[英]How can I avoid a collectAsList() when path is read from another data source?
I have the parquet path present as a table column, need to then pass this column list as an input to readFrom parquet.我将镶木地板路径作为表列显示,然后需要将此列列表作为输入传递给 readFrom 镶木地板。
List<Row> rows = spark.read.<datasource>.select("path").collectAsList();
List<String> paths = <convert the rows to string>
spark.read.parquet(paths).
The collectAsList is an expensive operation with data being brought to the driver. collectAsList 是一个昂贵的操作,数据被带到驱动程序。
Is there a better approach?有更好的方法吗?
Is there a better approach?
有更好的方法吗?
No, there is no alternative way.不,没有其他方法。
The code represented by spark.read.parquet
will always be executed on the driver. spark.read.parquet
表示的代码将始终在驱动程序上执行。 The driver will tell individual executors which part of with parquet file the respective executor should load and the executors will load the data.驱动程序将告诉各个执行程序各自的执行程序应该加载 parquet 文件的哪一部分,然后执行程序将加载数据。 But the coordination which executor should handle which part of a parquet file is the task of the driver.

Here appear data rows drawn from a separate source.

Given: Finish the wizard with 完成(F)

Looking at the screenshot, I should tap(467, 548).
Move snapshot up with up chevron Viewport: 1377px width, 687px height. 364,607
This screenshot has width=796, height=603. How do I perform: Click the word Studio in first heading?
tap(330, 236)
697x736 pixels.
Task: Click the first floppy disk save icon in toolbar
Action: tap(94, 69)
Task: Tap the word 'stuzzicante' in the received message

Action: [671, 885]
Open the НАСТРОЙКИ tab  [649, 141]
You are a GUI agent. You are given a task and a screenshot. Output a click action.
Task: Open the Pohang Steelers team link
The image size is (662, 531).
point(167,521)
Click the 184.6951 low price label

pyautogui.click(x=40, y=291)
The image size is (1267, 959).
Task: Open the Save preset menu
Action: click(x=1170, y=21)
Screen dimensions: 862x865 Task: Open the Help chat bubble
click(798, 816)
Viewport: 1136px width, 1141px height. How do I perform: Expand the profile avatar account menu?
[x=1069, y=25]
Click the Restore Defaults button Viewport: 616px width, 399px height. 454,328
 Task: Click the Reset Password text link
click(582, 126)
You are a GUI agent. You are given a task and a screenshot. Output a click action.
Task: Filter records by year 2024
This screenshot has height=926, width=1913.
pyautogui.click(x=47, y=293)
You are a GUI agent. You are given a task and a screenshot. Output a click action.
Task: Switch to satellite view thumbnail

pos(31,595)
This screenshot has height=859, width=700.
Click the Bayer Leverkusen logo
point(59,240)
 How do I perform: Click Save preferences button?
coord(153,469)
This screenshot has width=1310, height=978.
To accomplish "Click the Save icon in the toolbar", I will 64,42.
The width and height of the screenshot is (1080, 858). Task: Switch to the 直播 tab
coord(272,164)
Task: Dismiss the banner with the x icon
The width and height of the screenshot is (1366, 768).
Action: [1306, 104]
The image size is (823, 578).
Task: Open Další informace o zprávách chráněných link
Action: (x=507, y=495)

但是协调哪个执行者应该处理镶木地板文件的哪一部分是驱动程序的任务。 So the paths have to be shipped to the driver.
因此必须将路径发送给驱动程序。
After the bad news here is the good part: it is true that collectAsList
is expensive but it is not that expensive .坏消息之后是好消息:
collectAsList
很昂贵,但并没有那么昂贵。 collectAsList
is expensive when dealing with huge dataframes.在处理巨大的数据帧时,
collectAsList
非常昂贵。 Huge in this context means hundereds of millions of rows.在这种情况下,巨大意味着数以百万计的行。 I doubt that you are planning to load that many parquet files.
我怀疑您是否打算加载那么多镶木地板文件。 As long as the list of paths "only" contains a few ten thousand rows there is nothing wrong with sending this list to the driver.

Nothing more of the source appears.